For a business to exist beyond that first year or two it must show a profit. The savvy business owner looks at the bottom line and determines what is working and what is not. Advertising may bring in revenue but how is it known if the money spent was worth the cost– in other words what is the Return on investment or ROI? In today’s businessclimate content marketing has become an integral part of everyone’s advertising and marketing programs. But which avenues of content marketing should be used and how is ROI determined on specific content marketing efforts?
In the B2B world 47% of marketers do not measure ROI of content marketing efforts. The reason? 38% are not required to provide any justification for the content marketing dollars spent. For another 38% it’s too difficult – for 21% it’s too time consuming and 27% just don’t know how. In these fast-paced changing times all of this is understandable but to remain competitive a company must get a handle on the ROI of every aspect of the cost of doing business.

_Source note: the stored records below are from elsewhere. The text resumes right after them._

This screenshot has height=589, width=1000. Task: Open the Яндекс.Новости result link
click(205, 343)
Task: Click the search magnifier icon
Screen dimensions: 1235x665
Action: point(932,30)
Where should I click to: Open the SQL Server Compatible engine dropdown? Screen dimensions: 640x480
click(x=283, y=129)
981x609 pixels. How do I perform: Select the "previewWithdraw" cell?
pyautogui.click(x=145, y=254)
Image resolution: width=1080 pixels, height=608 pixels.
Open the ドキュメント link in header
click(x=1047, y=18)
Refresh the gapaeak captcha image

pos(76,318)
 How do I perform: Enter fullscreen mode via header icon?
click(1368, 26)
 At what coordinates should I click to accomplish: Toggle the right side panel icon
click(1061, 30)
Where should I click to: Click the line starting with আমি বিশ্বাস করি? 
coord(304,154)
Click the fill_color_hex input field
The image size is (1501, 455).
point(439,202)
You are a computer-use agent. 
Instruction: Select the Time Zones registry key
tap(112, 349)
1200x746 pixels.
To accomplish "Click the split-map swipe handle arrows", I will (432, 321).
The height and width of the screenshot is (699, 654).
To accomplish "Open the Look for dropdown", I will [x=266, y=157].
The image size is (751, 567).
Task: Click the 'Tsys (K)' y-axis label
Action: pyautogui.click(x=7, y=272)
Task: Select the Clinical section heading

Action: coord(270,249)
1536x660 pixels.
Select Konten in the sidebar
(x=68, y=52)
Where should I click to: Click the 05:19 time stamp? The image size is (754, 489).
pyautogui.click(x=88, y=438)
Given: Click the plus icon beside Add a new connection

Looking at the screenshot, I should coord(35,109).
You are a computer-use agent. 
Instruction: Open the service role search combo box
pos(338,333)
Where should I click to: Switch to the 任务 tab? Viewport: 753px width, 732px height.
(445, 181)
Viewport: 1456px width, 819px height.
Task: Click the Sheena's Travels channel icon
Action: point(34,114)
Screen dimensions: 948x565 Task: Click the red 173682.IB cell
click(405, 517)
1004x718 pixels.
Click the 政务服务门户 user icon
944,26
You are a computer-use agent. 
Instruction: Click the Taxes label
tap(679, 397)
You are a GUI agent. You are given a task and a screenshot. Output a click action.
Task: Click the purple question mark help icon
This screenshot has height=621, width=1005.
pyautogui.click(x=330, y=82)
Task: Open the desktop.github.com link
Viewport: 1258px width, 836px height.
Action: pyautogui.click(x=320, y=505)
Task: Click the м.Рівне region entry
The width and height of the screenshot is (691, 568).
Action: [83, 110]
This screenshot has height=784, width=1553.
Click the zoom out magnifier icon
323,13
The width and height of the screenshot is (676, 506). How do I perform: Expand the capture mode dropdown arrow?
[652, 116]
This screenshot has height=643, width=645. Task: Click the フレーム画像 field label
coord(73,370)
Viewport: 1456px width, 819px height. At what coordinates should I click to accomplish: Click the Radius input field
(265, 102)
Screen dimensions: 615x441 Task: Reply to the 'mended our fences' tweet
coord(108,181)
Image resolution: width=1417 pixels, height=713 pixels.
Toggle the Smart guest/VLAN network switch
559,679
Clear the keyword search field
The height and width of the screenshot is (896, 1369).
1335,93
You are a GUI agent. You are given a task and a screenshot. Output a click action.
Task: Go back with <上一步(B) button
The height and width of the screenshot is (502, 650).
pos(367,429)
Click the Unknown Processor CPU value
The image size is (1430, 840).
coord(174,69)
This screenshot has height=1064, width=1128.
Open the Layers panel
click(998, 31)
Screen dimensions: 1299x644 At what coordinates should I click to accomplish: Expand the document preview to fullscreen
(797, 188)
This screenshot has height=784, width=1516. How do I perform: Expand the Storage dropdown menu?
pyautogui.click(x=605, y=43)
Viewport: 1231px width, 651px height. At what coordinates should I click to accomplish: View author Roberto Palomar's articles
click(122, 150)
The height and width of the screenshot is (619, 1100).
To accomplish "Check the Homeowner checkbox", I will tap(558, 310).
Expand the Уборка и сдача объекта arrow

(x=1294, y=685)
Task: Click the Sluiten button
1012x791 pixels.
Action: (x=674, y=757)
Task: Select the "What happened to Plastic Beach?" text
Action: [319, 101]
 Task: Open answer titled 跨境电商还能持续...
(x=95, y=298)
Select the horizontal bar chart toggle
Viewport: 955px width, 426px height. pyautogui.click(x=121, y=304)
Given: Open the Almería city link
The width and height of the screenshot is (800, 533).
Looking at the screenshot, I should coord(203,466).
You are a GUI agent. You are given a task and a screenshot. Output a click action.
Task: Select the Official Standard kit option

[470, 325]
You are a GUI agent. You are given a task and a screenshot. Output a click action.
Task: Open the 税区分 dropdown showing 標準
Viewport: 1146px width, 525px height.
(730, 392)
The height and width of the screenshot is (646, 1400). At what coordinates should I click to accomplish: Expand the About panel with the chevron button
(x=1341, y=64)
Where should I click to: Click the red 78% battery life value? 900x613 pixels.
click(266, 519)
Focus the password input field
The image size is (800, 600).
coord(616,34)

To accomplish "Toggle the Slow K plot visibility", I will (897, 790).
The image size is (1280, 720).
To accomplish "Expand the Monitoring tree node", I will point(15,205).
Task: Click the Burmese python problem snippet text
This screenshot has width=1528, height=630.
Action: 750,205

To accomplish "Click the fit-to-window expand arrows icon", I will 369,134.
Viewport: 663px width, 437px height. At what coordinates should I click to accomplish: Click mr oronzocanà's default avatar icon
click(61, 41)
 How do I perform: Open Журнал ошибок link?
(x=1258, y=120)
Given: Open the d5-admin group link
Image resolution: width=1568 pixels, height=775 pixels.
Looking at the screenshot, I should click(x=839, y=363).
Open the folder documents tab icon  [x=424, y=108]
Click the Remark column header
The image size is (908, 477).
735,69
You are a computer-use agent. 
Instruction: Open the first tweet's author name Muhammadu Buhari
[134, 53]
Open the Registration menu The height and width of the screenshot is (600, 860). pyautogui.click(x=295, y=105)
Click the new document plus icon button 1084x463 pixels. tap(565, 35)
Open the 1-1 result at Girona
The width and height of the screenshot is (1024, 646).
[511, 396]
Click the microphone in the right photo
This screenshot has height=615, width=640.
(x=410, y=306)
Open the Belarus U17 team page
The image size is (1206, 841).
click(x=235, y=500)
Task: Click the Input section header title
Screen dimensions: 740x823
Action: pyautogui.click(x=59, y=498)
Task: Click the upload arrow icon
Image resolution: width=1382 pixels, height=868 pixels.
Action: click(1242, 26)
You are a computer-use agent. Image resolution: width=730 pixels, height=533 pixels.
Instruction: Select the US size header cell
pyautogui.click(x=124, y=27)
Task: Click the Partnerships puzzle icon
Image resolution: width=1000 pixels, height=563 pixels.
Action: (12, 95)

Content marketing includes everything from blog posts, email marketing, white papers, case studies, eBooks, articles, press releases and on and on—ROI calculation can include looking at a company’s overall content marketing program or looking at each individual piece. Here we examine calculating the ROI of a Case Study.
ROI = Revenue / (Production Cost + Distribution Cost)
Or another form: ROI = (Gain – Cost) / Cost
If the ratio is greater than 1 the campaign was successful from a sales perspective.
To even begin to determine this, first define specific goals and objectives. Suppose company A decides to hire a copywriter to produce a Case Study with 2 specific goals,
- (1) to increase brand awareness and
- (2) to increase customer advocacy.
Next metrics to be measured must be set.
- Who is the target audience?
- How do they engage with the content?
- How often do they engage?
There are tools to track this information – Google Analytics measures demographic behavior and behavior metrics. Page views, bounce rate, average time on page, and demographics can all be tracked and measured.
Measuring various factors means attaching a dollar value to the elements to be measured.
To measure brand awareness, you might track how many people are reading your case study, to track increased customer advocacy, you might track how many shares and comments.
Tracking the progression of each of your metrics over time gives a more complete picture of what you are trying to define.
In the example above suppose the dollar value attached to the given metric was $10,000 and the cost of the investment was $2000 then the result would be:
ROI = ($10,000 – $2000) / $2000 = $4000
Case Studies are marketing gems for many reasons and in a recent CMI/MarketingProfs study, B2B content marketers reported a 70% effectiveness rate for case studies in their campaigns. The bottom line—Case Studies deliver in spades when it comes to ROI!